A few weeks ago, I began a series of theological reflections for our Thursday blogs. The Pro Deo Foundation’s mission is to create pathways for children and youth to flourish.Our strategy for accomplishing this mission is three-fold:
- Strategic partnerships with organizations who share a similar vision and passion for children and youth
- Local program initiatives that instill the developmental and relational assets that children and youth need to thrive
- Grant funding to organizations in need
Each of these strategic foci has a theological antecedent that frames our work as a Christian organization: Trinity, Incarnation, and Cross. Today, I’d like to reflect on the Cross as our vision for granting initiatives.
Sometimes Christians refer to their possessions as “blessings.” I’m not talking about the basics of food, clothing, and shelter enough to live a meaningful life in a particular context. I’m referring more here to excess—the things we don’t need like a pool. Someone might say, “I got a bonus this year, so we are putting in a pool. It’s such a blessing.” But is it? It depends.
For the pool to be a blessing, it has to be used to bless God and others. If you hog the pool all to yourself, it will be nothing more than an expense. But if you share it and invite kids and neighbors to play and have fun together, then it becomes a blessing. In any case, what this means is that a blessing is actually a burden. If you don’t feel it as a burden, then it’s not really a blessing. My wife and children are some of the greatest blessings of my life, but they come with the burden of responsibility, and the burden to love even when it’s hard.
Christian theology teaches us that the greatest blessing of God is to be in fellowship with humankind. But what a burden we can be! The cross was the greatest burden one could bear (taking on the Sin of the world) which gave us the greatest blessing one could receive (salvation).
Of all the images and symbols that Christians have that remind us of Jesus (the lamb of God, the shepherd, the vine, the fish), the most common image that has symbolized our Christian faith for two thousand years is, of course, the cross. We make fine jewelry out of this cross. We wear it around our necks; some people get cross tattoos on their bodies. We make bracelet charms and earrings out of it. We cover it with jewels and diamonds. For many people, the charm of a cross on a necklace around their neck means nothing more than would the charm of a starfish, or a heart, or a cupcake, or the Eifel Tower. It’s just a meaningless symbol — an artifact. For Christians, however, it is a symbol of innocent death by torturous execution. In fact, that’s what the cross is: a symbol of torture. We might as well have a charm of the electric chair around our necks.
If God allows a Christian to earn wealth, this is a burden of responsibility that can become a blessing if offered for the good of the world. The cross is love laying itself down for the sake of the world. Pro Deo Foundation looks to cross to help us see that we are called to a particular vision of philanthropy. Central to the cross is the virtue of humility.If God allows a Christian to earn wealth, this is a burden of responsibility that can become a blessing if offered for the good of the world. Click To Tweet
In Philippians, Paul writes:
Do nothing from selfish ambition or conceit but in humility regard others as better than yourselves. Let each of you look not to your own interests, but to the interests of others. Let the same mind be in you that was in Christ Jesus, who, though he was in the form of God, did not regard equality with God as something to be exploited, but emptied himself, taking the form of a slave, being born in human likeness. And being found in human form, he humbled himself and became obedient to the point of death- even death on a cross.Philippians 2:3-8
It strikes me that the way granting is done is as important (if not more) as the fact that we can participate in granting relationships with organizations around the world. Our inspiration for how we strive to imagine our philanthropic efforts draws from my friend and colleague Mark Petersen‘s book, Love Giving Well. Using the metaphor of his spiritual pilgrimage along the Camino in Spain and Portugal as his guide, Mark lays out a vision of philanthropy that centers on the self-giving love of Christ. Humility, gratitude, love, and faith are the virtues that are meant to be the DNA of any Christian philanthropy.

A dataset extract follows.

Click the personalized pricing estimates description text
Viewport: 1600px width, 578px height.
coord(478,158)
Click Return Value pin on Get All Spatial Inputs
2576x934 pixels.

We see that we are called to lay down our lives in the way that Jesus laid down his life for us. There are many ways in which we do not do this well. But it is the journey we are on. In our granting, we look to the cross to give us the humility to know that money does not entitle one to power dominance over another in the kingdom of heaven. We look to the cross to interpret our foundation’s dollars as a burden of responsibility and the joy of stewardship. We look to the cross to give us a vision of a new creation in which we can gratefully participate. This means that we are not only committed to granting awards, but to granting relationships.